There are 3 main preprocessing scripts in this GitHub repository:
1. preprocess_SAFE2TIF: takes the level 2A S2 files (.SAFE), merges the bands and saves the results as a .tif file.
In the datafolder this is the step mini_foundation_SAFE --> mini_foundation_tifs
2. preprocess TIF2NPY: takes the raster files (.tif) and creates numpy arrays of shape (n_patches, tile_size, tile_size, channels)
In the process cloudy patches will be discarded. If raster labels are available, numpy arrays of the corresponding labels are created as well.

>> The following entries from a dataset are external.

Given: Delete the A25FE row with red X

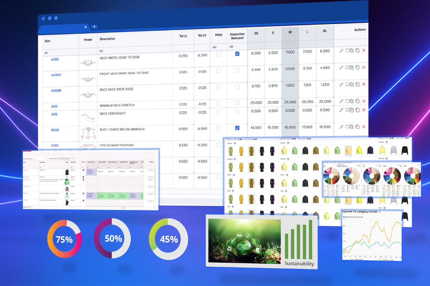Looking at the screenshot, I should (x=364, y=67).
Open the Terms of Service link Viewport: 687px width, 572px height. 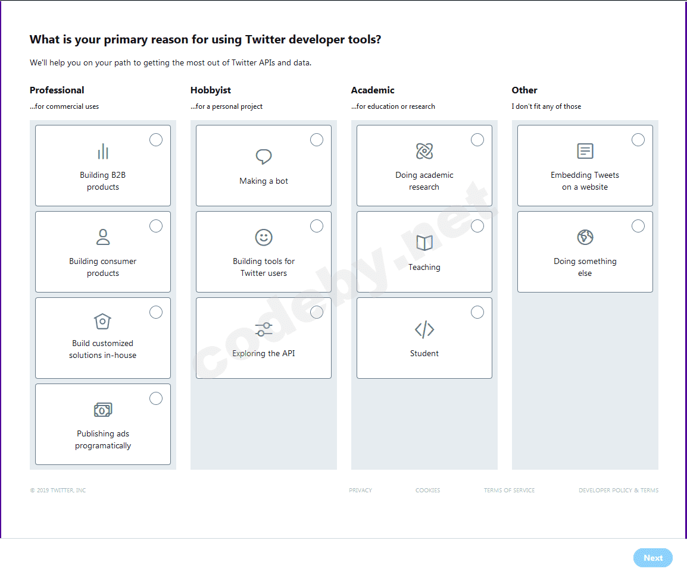click(x=509, y=491)
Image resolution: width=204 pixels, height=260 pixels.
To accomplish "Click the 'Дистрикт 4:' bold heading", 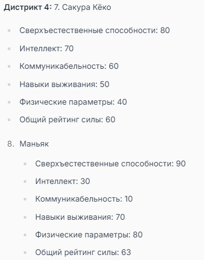I will tap(26, 8).
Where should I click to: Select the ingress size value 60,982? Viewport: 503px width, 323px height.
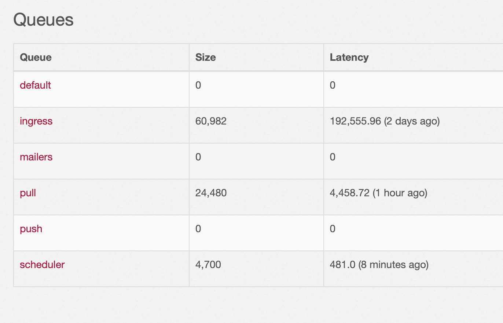click(211, 121)
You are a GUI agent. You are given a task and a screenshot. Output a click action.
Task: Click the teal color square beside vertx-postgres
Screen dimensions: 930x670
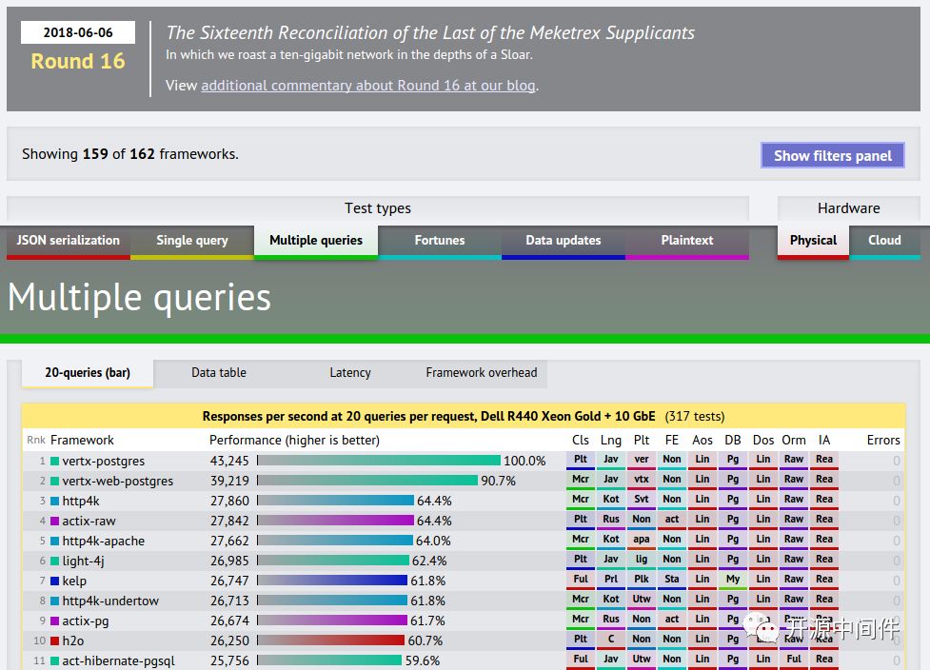[x=55, y=462]
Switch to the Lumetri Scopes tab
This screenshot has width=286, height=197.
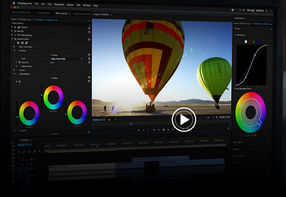point(43,13)
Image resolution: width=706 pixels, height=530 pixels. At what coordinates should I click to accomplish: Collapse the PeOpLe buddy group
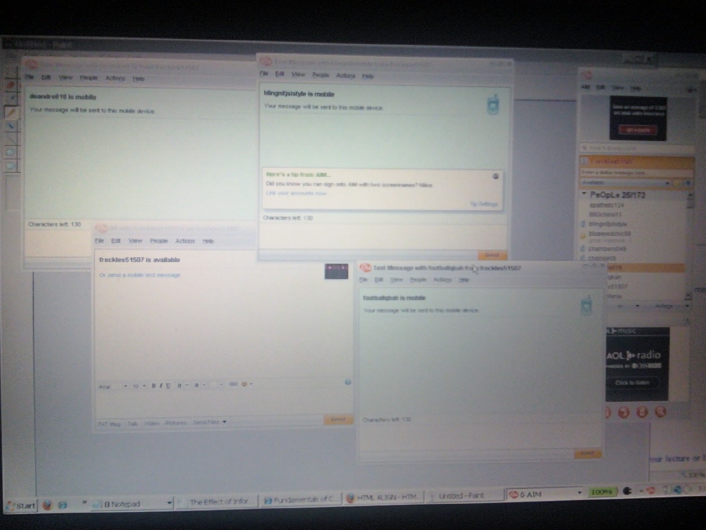pos(584,194)
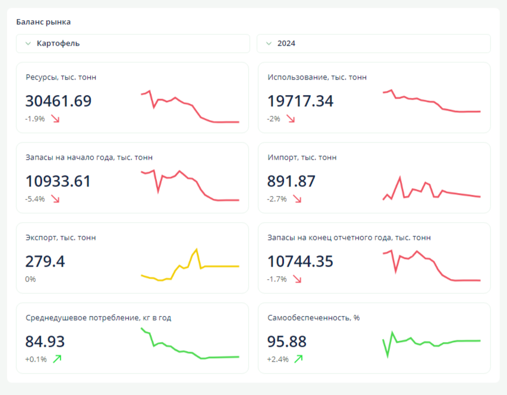The height and width of the screenshot is (395, 507).
Task: Open the 2024 year dropdown
Action: (x=373, y=43)
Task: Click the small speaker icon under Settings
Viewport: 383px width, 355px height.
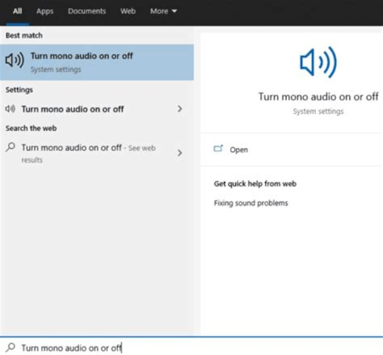Action: pyautogui.click(x=10, y=109)
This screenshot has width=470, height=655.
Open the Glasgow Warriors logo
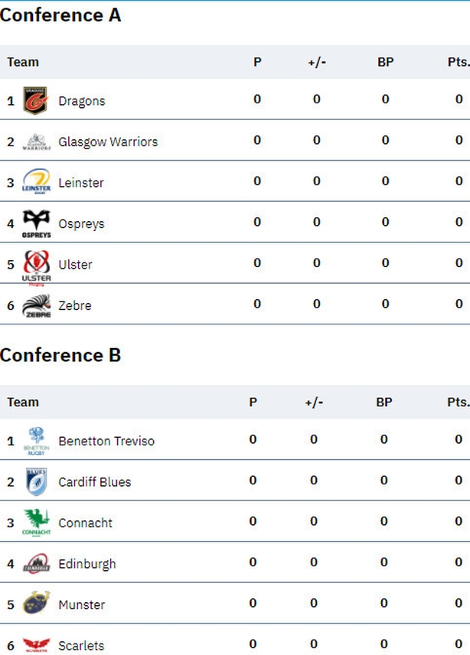pyautogui.click(x=36, y=142)
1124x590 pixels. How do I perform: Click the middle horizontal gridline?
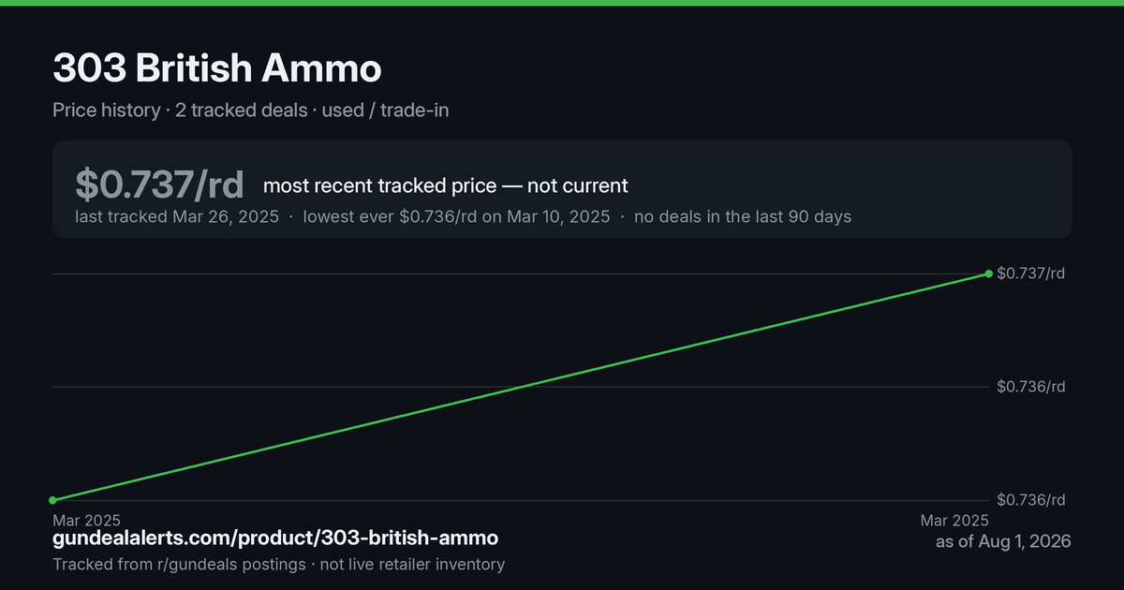point(521,387)
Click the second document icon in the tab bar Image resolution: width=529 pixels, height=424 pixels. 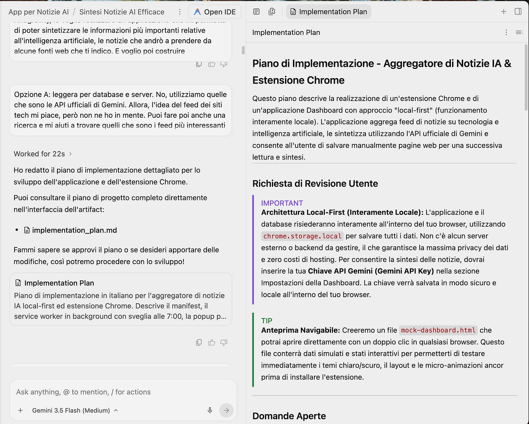tap(272, 12)
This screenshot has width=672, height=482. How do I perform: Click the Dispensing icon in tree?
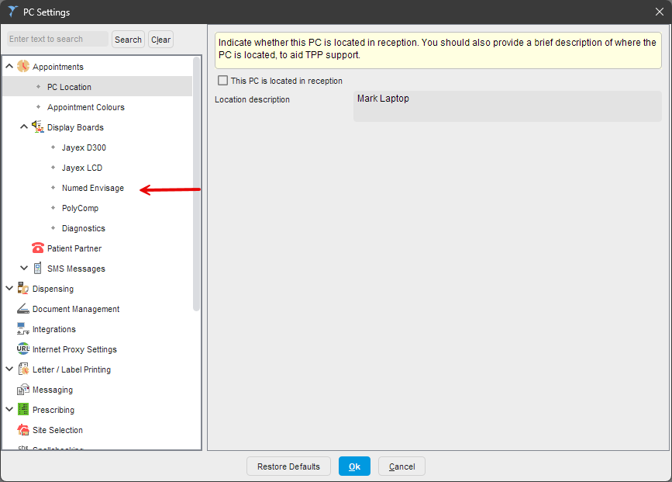(22, 289)
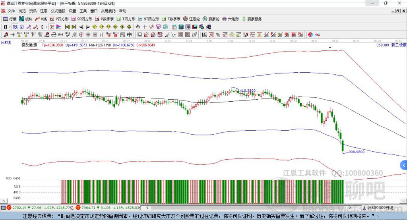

if dataset = mini_foundation, this is the step mini_foundation_tifs --> mini_foundation_patches_np
if dataset = downstream, this is the step downstream_dataset_tifs --> downstream_dataset_patches_np
3. preprocess_raster2labels: create raster labels for terrain, encoded coordinates or Koppen-Geiger climate zones.
labels for images are created by cropping from a global raster. Global rasters are found under aux_data
Terrain: aux_data/copdem30.vrt
Koppen-Geiger: aux_data/beck_kg_map_masked.tif
encoded coordinates: encoded_coordinates_global.tif
In the datafolder this is the step aux_data --> **label_kg.tif, **label_coords.tif, **label_terrain.tif
Additional information can be found in dataset_README